As an aside, this climb seems similar to Cote de la Croix Neuve-Mende, albeit slightly shorter and steeper. How have Sagan and other favourites preformed on that climb?
 
Reactions: richwallone
The best choice for Astana would probably be to try to get Felline into the break. That way he can help Fuglsang if he attacks (but not when he gets a mechanical/puncture) or contest the stage himself. He seems to be back/close to his pre-illness level again.
 
In Denmark we have two different non-Eurosport channels showing each race. (or either race? You know, one channel showing the Giro a different one the Vuelta).

I've said it before, just move up here.
Has that come with the successes of Fuglsang and Pedersen or has it always been that way?
I guess I could learn Danish, does not seem that far away from German... House by the sea would be nice... What do you think are the main difficulties of your language?
 
I’m always impressed by the number of pros Denmark produces. It has roughly the same population as Ireland. Neither country has high mountains, but Ireland generally has a better landscape for training purposes. Denmark has some very good historic pros, but none with the palmares or local fame of a Kelly or even a Stephen Roche. And yet nowadays they produce so many good riders. It’s just a conveyer belt, while in Ireland at any one time there is always precisely one (1) high quality talent waiting to go pro at any one time. Having cycling on tv all the time might partly explain it!
 
Has that come with the successes of Fuglsang and Pedersen or has it always been that way?
I guess I could learn Danish, does not seem that far away from German... House by the sea would be nice... What do you think are the main difficulties of your language?
I think it has been like that for quite a while, actually, but the Danish success is of course only helping.

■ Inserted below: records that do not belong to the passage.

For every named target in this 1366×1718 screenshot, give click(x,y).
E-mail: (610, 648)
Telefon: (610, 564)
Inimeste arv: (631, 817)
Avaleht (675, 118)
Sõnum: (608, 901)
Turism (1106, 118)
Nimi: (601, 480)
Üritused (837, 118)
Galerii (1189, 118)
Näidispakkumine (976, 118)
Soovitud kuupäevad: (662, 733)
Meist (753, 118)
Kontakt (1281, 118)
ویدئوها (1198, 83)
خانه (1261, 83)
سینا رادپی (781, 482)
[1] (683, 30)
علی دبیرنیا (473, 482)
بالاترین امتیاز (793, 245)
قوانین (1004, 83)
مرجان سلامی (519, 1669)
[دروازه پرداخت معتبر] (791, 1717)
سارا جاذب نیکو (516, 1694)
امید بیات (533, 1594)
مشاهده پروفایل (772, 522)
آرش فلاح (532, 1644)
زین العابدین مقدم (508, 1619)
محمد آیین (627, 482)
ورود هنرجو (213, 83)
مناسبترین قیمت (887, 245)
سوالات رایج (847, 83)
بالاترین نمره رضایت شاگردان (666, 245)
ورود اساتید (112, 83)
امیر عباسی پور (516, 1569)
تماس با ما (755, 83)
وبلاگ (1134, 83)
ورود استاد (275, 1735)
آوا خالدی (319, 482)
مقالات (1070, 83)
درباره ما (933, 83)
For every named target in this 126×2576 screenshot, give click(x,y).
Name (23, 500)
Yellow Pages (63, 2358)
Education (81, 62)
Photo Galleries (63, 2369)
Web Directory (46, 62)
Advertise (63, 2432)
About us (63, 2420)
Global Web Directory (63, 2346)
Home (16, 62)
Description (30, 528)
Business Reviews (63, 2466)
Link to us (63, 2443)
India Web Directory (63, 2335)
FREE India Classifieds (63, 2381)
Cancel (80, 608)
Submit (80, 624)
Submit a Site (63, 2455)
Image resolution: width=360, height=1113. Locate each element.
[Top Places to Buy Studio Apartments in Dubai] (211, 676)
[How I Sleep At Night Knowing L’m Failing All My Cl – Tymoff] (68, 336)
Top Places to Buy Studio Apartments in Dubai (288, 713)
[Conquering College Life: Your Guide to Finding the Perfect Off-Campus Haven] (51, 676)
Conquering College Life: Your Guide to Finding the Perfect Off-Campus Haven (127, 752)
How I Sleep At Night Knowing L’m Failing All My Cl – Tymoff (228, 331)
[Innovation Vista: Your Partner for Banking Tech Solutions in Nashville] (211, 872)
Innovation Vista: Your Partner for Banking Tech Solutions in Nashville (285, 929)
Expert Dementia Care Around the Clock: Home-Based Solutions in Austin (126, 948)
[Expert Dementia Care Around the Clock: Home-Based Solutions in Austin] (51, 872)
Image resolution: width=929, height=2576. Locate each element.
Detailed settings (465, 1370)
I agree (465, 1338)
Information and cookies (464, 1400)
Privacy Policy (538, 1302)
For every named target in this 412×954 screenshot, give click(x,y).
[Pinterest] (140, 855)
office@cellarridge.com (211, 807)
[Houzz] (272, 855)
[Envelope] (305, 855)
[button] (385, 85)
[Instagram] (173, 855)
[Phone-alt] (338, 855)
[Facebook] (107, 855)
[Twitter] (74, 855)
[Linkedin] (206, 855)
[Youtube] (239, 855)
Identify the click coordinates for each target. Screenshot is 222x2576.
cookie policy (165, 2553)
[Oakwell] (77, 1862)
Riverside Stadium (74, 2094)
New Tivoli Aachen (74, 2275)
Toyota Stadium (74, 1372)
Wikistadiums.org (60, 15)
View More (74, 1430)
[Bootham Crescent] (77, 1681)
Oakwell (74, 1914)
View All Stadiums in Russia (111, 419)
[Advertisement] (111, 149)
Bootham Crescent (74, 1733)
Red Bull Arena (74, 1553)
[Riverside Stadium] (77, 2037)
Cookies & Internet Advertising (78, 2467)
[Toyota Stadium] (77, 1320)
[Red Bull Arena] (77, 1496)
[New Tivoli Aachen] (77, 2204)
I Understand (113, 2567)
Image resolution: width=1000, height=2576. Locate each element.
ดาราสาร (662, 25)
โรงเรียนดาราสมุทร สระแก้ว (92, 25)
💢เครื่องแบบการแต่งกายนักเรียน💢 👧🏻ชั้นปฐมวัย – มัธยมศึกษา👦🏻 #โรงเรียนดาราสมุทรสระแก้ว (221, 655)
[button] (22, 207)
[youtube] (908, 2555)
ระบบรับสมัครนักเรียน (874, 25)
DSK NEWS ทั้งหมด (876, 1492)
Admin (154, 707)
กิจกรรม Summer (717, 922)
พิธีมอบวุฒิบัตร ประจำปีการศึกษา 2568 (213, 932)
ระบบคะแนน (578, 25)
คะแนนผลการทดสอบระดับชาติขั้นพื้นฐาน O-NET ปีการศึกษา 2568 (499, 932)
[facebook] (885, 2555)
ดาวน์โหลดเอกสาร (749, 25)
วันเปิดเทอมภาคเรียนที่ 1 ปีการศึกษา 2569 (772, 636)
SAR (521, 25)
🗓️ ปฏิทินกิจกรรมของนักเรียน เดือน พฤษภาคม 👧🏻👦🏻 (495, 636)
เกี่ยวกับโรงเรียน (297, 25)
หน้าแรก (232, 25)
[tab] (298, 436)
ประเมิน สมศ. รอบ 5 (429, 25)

I'm afraid our language is very, very irregular. It's a difficult discipline to point out the difficult parts of a language you were intelligent enough to learn when being a small kid. But I would imagine it being extremely difficult to always guessing correctly how a word should be pronounced given the spelling. We do have the same weird word other as German (although not as extreme with the verb at the end-thing).